Eis que se vai o mês que mais aprecio. Já tive oportunidade de dizê-lo aqui. Mas agora, o faço novamente, ainda debaixo da coberta, tomando um chá de camomila bem quentinho, enquanto leio as chamadas de primeira página, da edição de hoje do Diário.
Emitir opinião, neste país, é colocar a cabeça a prêmio e fazer de penico os próprios ouvidos. Uma pena. Não deveria ser assim, um povo bom como o nosso. Mas o nível de tolerância entre os brasileiros desceu a rés do chão, desde que um senhor barbudo dividiu a nação entre nós e eles.
No Brasil, a disputa pelo poder político não acontece a cada 4 anos, mas, todos os dias. E uma disputa fratricida. Irmão desconhece irmão, cada um cuida do seu e salve-se quem puder. Lástima!
Com isso, o país sofre e tá quase parando. E tínhamos tudo para ser um grande país: gente boa, recursos naturais os mais diversos e terra fértil. E não fosse a falta de investimento em tudo que é público, a começar pela educação, e, depois, a saúde, a segurança, e hoje seríamos o império por essas bandas da América.
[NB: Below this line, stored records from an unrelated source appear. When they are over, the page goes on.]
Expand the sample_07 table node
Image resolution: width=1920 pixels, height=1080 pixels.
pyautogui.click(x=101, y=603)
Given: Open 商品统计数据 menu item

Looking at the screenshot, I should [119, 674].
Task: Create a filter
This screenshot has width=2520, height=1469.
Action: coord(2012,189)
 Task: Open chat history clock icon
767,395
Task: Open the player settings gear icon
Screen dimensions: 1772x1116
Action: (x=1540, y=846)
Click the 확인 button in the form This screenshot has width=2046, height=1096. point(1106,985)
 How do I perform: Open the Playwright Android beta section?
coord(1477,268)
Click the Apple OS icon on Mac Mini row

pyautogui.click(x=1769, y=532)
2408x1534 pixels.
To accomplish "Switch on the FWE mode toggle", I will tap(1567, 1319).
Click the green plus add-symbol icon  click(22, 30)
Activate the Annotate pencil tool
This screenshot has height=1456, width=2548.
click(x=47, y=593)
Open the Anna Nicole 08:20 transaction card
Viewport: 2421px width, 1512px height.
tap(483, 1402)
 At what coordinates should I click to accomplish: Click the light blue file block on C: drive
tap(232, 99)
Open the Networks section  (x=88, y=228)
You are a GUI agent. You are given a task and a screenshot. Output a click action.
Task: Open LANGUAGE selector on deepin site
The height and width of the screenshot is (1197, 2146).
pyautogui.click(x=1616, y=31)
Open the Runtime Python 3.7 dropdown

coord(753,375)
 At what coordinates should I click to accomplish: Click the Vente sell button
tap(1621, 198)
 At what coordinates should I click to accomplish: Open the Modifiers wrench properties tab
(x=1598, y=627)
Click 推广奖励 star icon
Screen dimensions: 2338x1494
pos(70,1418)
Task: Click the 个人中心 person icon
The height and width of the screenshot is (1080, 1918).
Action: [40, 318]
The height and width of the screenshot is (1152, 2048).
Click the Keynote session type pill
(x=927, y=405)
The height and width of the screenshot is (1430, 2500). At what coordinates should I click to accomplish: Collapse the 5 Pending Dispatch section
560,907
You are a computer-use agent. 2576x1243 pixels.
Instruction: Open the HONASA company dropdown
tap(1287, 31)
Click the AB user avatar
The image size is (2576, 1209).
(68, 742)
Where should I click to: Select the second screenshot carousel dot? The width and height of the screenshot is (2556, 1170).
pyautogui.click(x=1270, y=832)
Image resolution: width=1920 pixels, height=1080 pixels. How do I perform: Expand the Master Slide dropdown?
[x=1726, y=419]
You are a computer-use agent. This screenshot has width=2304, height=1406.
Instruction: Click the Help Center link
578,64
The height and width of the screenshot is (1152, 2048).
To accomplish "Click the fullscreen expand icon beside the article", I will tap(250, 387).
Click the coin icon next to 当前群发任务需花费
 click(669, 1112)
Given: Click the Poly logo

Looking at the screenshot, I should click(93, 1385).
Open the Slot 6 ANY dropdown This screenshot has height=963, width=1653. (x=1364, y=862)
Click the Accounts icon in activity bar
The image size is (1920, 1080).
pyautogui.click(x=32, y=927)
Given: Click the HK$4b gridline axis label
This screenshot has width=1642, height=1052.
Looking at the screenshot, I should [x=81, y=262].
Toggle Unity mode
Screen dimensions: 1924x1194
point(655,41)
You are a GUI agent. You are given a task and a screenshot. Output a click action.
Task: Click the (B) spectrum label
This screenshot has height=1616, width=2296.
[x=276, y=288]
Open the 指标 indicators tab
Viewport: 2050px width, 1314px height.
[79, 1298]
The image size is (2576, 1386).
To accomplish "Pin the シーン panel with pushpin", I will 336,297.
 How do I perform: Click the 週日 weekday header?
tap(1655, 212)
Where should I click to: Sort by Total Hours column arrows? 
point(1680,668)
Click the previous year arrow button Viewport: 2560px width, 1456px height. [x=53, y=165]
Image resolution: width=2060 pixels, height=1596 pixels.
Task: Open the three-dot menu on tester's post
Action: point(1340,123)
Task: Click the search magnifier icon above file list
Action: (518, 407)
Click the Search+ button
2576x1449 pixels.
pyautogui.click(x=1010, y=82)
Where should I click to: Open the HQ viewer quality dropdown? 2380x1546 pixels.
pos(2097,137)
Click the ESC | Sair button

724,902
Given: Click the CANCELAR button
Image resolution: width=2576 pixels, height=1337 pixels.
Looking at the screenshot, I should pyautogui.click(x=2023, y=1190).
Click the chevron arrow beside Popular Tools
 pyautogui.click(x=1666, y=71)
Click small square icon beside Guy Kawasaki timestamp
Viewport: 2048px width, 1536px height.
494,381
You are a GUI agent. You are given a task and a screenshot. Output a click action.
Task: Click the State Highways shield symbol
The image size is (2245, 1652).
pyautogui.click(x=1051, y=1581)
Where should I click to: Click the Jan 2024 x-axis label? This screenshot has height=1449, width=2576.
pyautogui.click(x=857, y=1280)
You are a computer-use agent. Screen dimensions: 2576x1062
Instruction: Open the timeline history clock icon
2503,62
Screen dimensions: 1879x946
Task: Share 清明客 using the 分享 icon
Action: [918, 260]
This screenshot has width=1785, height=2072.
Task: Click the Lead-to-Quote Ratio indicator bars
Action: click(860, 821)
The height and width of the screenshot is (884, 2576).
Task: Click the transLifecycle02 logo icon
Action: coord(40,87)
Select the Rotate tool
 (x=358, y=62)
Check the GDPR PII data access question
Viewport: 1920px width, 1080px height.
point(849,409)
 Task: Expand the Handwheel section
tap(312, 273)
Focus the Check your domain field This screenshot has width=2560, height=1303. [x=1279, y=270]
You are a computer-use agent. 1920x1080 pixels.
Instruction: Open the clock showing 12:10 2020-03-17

Quando isso irá mudar? Talvez, o dia em que o povo parar de transferir para seus representantes o poder que lhe pertence, e, de fato, exercê-lo.
Mas, falemos de coisas agradáveis. Descobri um ser estranho no forro do meu quarto. Ora, senão vejamos. De duas uma: ou dona Pomba resolveu fazer o seu ninho, no aconchego do forro branquinho de PVC ou o Sr. Gato, descobriu um abrigo bastante apreciável para suas noitadas. Morcego não há de ser, porque, semelhante a um conto de Edgar Allan Poe, ouço passos, na escuridão da madrugada, mais exatamente, na parte interna do forro, quando as luzes se apagam e, no aconchego do meu colchão sete vidas, eu me entrego solenemente aos mais doces sonhos que uma alma liberta de si mesma e dada à imaginação pode conceber.
Por sinal, não disse ainda, mas já vou dizendo, avanço celeremente na minha prazerosa tarefa de ler Madame Bovary, romance do renomado escritor francês Gustave Flaubert. Eu que já vinha criando certa antipatia pela dita senhora, devo confessar que, após ter lido os capítulos 11 e 12, realmente passei a detestá-la.
Por mais insatisfação com a vida e com o relacionamento conjugal que dona Emma pudesse ter, isso não é salvo conduto e não serve como justificativa para que madame se entregasse à uma promíscua e vergonhosa relação extra conjugal com um sovina aproveitador e falido como Rodolphe, que já no capítulo 14, prepara através de uma missiva, muito bem redigida, sua retirada à francesa, o que levará madame a uma síncope que a porá de cama, sob os cuidados de seu fiel e tolo maridinho, o doutor Charles.
Se eu tiver estômago, prosseguirei com a leitura. Faltam ainda alguns capítulos. O livro é brilhantemente escrito e literariamente falando é um prazer inenarrável a sua leitura. Quando atrevidos como eu, leem Flaubert se sentem envergonhados de sua tola pretensão por ser um escritor.
Contudo, não poderia terminar a coluna de hoje, sem mencionar outro prazer que a vida oferece àqueles que sabem apreciar o belo. Ouvi recentemente, pela primeira vez, duas belíssimas canções indicadas pelo meu bom amigo Orlando Rossi, um dos maiores conhecedores de música da nossa querida Rio Claro. A primeira é Hier Encore, na voz suave e romântica de Charles Aznavour, um poema ao amor. A outra, não menos francesa, é Le Feuilles Mortes interpretada por Yves Montand. Música que faz bem aos ouvidos. Raridade nos dias de hoje, e por isso recorremos ao passado.
Aliás, escrevo este último parágrafo, ouvindo, ao mesmo tempo, Hier Encore, e a mensagem de áudio de minha cunhada Lila. Coisa de escritor. Que Flaubert não ouça isso.